Required work> Using the entries that follow, give the number of lines containing the string "white". Write nothing besides that number.

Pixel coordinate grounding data
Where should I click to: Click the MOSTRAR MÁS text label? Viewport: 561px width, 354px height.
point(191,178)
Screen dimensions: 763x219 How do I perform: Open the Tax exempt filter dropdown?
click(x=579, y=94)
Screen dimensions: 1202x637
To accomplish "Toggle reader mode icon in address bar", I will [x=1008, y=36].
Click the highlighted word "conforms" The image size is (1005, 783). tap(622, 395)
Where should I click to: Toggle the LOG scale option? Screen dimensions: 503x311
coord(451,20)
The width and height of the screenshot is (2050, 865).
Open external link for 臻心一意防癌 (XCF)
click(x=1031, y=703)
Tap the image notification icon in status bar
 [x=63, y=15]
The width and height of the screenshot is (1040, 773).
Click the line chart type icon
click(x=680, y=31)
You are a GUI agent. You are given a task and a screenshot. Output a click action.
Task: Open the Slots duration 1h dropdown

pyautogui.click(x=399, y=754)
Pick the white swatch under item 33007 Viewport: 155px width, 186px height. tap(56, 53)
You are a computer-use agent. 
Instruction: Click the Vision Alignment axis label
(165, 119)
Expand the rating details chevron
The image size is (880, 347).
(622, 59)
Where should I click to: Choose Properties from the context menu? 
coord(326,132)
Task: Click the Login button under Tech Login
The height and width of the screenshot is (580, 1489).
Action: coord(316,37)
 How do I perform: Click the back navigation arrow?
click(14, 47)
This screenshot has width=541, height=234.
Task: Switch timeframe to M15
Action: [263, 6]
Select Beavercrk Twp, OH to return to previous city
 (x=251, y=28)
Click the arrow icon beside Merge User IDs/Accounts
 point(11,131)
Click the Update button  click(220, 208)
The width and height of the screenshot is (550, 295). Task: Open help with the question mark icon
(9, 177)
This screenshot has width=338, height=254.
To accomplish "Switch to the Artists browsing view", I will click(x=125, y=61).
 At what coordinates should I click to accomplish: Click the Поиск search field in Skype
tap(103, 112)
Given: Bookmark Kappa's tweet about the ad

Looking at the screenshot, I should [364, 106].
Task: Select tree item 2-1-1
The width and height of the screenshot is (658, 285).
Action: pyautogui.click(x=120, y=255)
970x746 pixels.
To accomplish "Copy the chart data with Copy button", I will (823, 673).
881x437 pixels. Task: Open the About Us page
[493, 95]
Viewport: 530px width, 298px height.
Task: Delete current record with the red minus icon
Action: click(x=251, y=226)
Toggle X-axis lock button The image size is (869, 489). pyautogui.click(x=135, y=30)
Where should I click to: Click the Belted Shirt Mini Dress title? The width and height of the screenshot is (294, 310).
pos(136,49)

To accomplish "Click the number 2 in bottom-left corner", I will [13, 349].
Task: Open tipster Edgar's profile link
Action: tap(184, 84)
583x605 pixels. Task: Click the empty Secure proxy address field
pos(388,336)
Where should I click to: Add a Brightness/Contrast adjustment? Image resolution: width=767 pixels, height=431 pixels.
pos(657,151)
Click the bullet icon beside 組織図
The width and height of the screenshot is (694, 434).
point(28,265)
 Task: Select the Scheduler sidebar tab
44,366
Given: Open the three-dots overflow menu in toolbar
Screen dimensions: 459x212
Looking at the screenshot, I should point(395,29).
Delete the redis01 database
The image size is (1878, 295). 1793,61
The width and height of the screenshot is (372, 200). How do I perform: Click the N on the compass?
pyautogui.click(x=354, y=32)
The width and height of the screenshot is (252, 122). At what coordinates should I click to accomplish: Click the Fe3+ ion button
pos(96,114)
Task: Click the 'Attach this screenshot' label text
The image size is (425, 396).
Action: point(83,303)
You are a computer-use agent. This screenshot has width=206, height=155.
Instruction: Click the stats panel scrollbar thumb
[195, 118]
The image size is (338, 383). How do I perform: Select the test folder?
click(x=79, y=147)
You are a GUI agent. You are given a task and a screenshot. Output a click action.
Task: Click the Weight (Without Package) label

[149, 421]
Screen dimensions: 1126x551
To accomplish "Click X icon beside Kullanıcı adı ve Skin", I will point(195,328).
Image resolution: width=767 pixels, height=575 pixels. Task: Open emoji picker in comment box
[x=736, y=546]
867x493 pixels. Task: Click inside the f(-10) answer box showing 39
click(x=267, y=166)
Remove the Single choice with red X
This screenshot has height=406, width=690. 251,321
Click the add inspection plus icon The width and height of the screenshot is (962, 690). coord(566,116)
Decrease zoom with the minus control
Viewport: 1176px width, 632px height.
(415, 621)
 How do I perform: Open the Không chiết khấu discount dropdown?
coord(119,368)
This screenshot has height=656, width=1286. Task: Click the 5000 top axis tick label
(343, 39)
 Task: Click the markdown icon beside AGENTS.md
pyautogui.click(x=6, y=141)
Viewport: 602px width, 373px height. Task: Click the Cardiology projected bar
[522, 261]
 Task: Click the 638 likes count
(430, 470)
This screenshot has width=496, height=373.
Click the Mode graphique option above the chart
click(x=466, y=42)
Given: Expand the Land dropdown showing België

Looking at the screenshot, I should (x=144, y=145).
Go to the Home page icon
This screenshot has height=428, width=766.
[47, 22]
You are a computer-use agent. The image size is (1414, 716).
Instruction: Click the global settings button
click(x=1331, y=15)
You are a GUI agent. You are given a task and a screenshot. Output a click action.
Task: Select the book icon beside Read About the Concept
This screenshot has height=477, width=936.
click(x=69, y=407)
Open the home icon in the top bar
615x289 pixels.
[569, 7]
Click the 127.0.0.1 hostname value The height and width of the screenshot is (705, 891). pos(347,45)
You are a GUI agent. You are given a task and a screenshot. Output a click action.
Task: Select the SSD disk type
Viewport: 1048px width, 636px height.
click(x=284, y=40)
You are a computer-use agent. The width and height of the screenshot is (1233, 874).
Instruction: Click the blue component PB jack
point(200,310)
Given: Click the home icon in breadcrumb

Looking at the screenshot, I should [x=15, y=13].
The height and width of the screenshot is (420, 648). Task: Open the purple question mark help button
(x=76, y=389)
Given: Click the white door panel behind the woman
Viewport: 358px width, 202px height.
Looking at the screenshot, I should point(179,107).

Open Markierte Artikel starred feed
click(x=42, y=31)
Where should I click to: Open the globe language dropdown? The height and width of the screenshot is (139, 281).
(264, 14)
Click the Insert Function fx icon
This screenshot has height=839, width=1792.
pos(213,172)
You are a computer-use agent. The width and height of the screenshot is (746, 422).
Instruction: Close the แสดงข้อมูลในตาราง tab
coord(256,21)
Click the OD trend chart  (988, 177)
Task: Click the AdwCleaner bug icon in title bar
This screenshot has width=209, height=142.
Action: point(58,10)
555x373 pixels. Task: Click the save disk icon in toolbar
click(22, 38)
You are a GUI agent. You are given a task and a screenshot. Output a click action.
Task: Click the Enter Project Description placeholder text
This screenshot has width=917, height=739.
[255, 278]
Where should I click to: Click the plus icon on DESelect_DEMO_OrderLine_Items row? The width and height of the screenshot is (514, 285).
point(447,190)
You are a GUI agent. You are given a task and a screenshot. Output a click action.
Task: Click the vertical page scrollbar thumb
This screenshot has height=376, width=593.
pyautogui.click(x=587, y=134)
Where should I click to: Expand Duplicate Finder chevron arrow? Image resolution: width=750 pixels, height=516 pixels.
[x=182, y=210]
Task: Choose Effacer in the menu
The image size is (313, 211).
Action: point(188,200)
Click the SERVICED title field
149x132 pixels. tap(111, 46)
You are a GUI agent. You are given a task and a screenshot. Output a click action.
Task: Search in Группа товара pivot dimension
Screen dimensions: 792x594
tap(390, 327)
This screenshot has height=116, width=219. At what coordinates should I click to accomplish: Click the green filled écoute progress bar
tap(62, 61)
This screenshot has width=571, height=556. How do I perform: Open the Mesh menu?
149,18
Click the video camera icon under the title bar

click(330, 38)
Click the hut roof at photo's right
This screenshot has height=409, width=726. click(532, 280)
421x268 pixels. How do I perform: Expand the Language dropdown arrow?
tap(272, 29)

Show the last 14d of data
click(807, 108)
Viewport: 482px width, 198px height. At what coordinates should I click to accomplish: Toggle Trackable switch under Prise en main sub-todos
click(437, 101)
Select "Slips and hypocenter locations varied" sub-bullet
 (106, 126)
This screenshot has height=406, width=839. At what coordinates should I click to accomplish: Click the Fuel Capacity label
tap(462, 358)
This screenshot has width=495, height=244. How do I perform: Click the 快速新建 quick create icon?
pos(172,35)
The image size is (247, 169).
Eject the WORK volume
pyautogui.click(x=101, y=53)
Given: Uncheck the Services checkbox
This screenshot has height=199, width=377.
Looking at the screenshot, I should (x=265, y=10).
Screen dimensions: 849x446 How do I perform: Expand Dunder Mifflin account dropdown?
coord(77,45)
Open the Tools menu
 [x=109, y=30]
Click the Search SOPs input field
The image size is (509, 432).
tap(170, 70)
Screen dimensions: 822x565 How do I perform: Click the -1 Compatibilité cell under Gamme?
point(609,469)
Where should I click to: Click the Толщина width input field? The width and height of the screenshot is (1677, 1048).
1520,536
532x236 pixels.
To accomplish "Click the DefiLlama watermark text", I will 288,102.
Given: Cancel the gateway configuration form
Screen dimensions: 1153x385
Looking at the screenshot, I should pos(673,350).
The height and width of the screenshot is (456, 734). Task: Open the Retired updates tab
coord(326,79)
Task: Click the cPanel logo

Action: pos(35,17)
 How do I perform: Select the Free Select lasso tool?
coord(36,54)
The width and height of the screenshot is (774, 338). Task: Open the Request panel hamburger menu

Result of the exercise> 2